Sie wusste es, oder? Sie hatte bestimmt längst gemerkt, dass er in sie verknallt war... zumindest musste sie es ahnen, sie war ja nicht blöd! Und doch hatte sie sicher keine Vorstellung davon, was es bei ihm auslöste, wenn sie ihn so eindringlich ansah, oder gar vor seinen Augen an ihrem Dekolleté herumnestelte. Und überhaupt, wie hatte sie das gemeint mit "Wenn dann fall ich über dich her"?? Das war ein Scherz gewesen, oder? Naja, es gab nur noch eine andere Möglichkeit, und die konnte man wohl ausschließen, denn er war schließlich Namekianer und nebenbei auch noch der Oberteufel höchstpersönlich. Seufzend rappelte er sich wieder auf und flog zurück zum Haus. Dort drinnen war alles mucksmäuschenstill. Schliefen wohl schon alle. Die Treppe knarzte unter seinen Füßen, als Piccolo hinauf in den ersten Stock ging. Behutsam öffnete er die zweite Tür rechts. Der schmale Lichtstrahl, der durch den Türspalt in das Zimmer fiel, beleuchtete Jeneine, die sich in ihre Decke gekuschelt hatte. Piccolo lächelte, dann legte er Schuhe, Turban und Umhang ab. Was, wenn ihr nicht gefiel, was normalerweise davon bedeckt wurde? Antennen hatte sie wahrscheinlich bisher nur auf Autodächern oder Fernsehtürmen gesehen... Naja, jemand der mit einem Felsklotz auf dem Kopf schlafen ging war wahrscheinlich genauso kurios wie einer mit Fühlern auf der Stirn. Leise schloss er die Tür, sodass es im Raum wieder komplett dunkel wurde, anschließend legte er sich auf die freie Seite des Doppelbettes.

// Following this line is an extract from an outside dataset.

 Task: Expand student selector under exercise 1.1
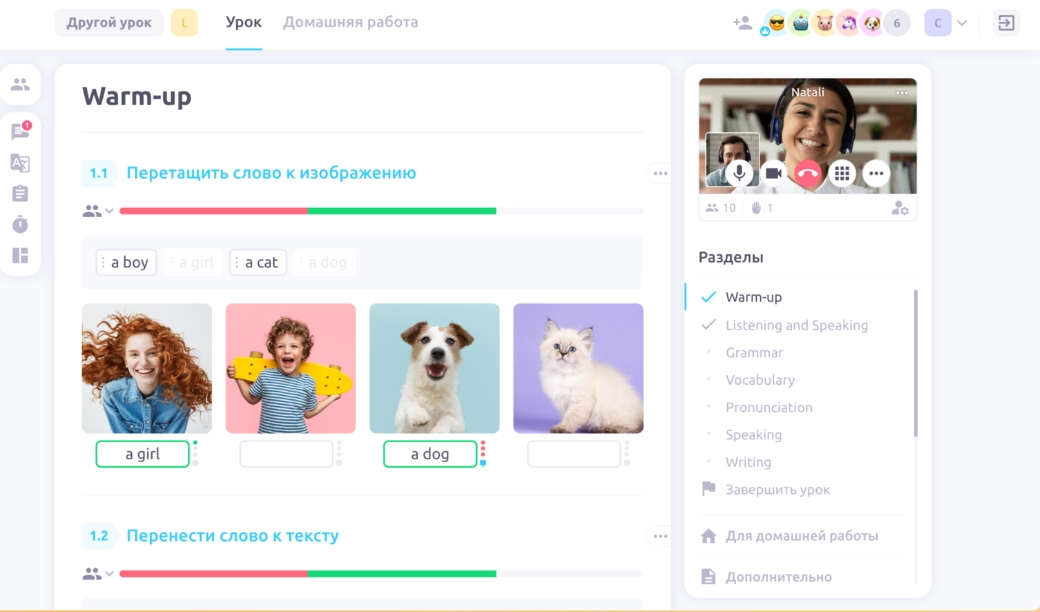(x=98, y=211)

Ein zarter. leckerer, fruchtiger Duft stieg ihm in die Nase und benebelte seine Sinne. Völlig überwältigt lauschte er Jeneines gleichmäßigem Atem und ein mächtiges Gefühl der Zufriedenheit ergriff von ihm Besitz. "Was machst du nur mit mir?", dachte er und tastete äußerst behutsam nach ihren Haaren. Menschen spürten es nicht, wenn man sie dort berührte. Es fühlte sich unglaublich zart, weich und seidig an, weshalb er seine Finger einfach nicht davon lassen konnte und nach einer Zeit schlief er zum ersten Mal in seinem Leben ein.